La représentation sociale est un concept de la psychologie sociale, science humaine qui, comme son nom l'indique, étudie la psychologie des masses.
La représentation sociale décrit le phénomène troublant qu'une idée que l'on croit ancrée en soi, est en fait le reflet d'une pensée collective.
L'expérimentation extrême, pour prouver ce phénomène, est de mettre une personne parmi un groupe constitué, et de le faire changer d'avis sur une proposition donnée (on fait passer des
diapositives devant le sujet qui représentent des carrés, et le groupe dit dans son unanimité que ce sont des cercles; au bout d'un certain temps, le sujet se persuade que le carré est un cercle)
Concernant la musique, le fait d'être persuadé qu'on ne peut apprendre la musique sans connaître le solfège. est
une représentation sociale bien ancrée.
Une autre représentation sociale agite depuis pas mal de temps le landernau musical : c'est celle de l'oreille absolue.
Un détenteur de l'oreille absolue est capable de nommer la hauteur (en fait le nom d'une note) d'un son quelconque. Ce personnage peu fréquent rencontre, de la part de ceux qui n'en sont pas
affublé, admiration, envie et questionnement : serait-ce un don de Dieu, une capacité due à l'hérédité, un privilège accordé aux êtres d'exception?

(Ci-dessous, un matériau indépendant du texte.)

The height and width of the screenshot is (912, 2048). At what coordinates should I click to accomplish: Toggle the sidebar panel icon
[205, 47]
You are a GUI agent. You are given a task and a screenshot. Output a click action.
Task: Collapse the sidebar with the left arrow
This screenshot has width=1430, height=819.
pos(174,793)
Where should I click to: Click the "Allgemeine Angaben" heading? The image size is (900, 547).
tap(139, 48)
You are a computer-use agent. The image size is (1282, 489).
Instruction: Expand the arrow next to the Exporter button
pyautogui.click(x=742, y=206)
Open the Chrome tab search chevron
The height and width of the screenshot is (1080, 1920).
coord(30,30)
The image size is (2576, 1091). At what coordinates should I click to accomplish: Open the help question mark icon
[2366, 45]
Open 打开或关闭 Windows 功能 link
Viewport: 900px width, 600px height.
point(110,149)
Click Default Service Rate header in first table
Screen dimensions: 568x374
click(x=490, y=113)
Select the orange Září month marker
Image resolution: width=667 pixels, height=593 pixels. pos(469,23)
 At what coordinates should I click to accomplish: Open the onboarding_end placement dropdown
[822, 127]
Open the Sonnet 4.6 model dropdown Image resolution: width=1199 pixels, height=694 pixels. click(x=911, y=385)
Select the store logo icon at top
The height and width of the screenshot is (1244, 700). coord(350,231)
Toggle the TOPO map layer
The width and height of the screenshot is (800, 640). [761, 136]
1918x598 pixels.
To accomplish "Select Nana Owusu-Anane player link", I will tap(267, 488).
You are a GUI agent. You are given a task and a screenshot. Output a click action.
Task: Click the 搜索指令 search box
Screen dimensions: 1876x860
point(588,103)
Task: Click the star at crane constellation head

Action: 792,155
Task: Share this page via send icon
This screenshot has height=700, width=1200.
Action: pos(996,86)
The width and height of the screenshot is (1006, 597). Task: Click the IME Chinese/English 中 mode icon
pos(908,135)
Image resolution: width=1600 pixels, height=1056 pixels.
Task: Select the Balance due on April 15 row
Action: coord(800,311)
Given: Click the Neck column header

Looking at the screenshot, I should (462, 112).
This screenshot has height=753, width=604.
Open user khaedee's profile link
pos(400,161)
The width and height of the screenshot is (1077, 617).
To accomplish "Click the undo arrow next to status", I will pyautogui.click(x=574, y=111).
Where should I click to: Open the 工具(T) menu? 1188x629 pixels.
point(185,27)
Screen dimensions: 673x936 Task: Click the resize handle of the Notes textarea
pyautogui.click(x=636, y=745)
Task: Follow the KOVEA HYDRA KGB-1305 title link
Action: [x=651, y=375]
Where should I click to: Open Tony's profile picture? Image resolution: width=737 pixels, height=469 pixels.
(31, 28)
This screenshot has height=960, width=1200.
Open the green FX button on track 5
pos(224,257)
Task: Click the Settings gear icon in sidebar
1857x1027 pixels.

Pourtant, il n'en a pas été toujours ainsi : il suffit de lire un petit texte, intitulé "les deux amateurs", issu du recueil "Vie de Rossini" de Stendhal, paru en1824, pour apprendre que le sujet
doté d'une oreille parfaite, "capable de noter tous les sons de la nature, mais sans y rien comprendre" (p.90) est en fait un sot et un cuistre qui n'éprouve aucune émotion musicale, "la musique
ne lui fait aucun plaisir, autre que celui de donner execice à son talent, pour l'appréciation des sons; cet art ne dit absolument rien à son âme; et d'ailleurs, il n'a pas d'âme" (p.91)
La représentation sociale de cette capacité est en fait conditionnée par le nom qui la désigne : à l'époque où Stendhal écrit son texte, il semble qu'il n'y ait pas de mot pour la désigner,
preuve qu'elle était considérée comme insignifiante (sans signifiant).
L e mot "absolu" apparaît à l'orée du XX° siècle, pour désigner la capacité à comprendre de la musique sans texte. Ce phénomène est décrit par un musicologue allemand, Carl Dalhaus,
dans un ouvrage fort intéresaant intitulé " l'idée de la musique absolue". L'ouîe absolue est la capacité à comprendre la musique pour elle-même, pour apprécier son formalisme.
Mais, sous l'effet du scientisme ambiant, propre à ce début du XX° siècle, des psychologues se persuadent que cette intelleigence à comprendre la musique est une compétence lié au corps humain :
et d'ouîe, c'est-à-dire compétence intellectuelle à comprendre la musique, le mot "oreille", mot qui qualifie une partie du corps humain, apparaît et s'impose.
Depuis, des recherches incessantes et constantes font ressurgir, comme les feuilles de marronnier en automne, ce "curieux phénomène".
Pour ma part, je ne vois rien d'exceptionnel à ce qu'une personne prétende être affublée de l'oreille absolue; mais c'est une autre histoire, que je raconterai peut être par la suite.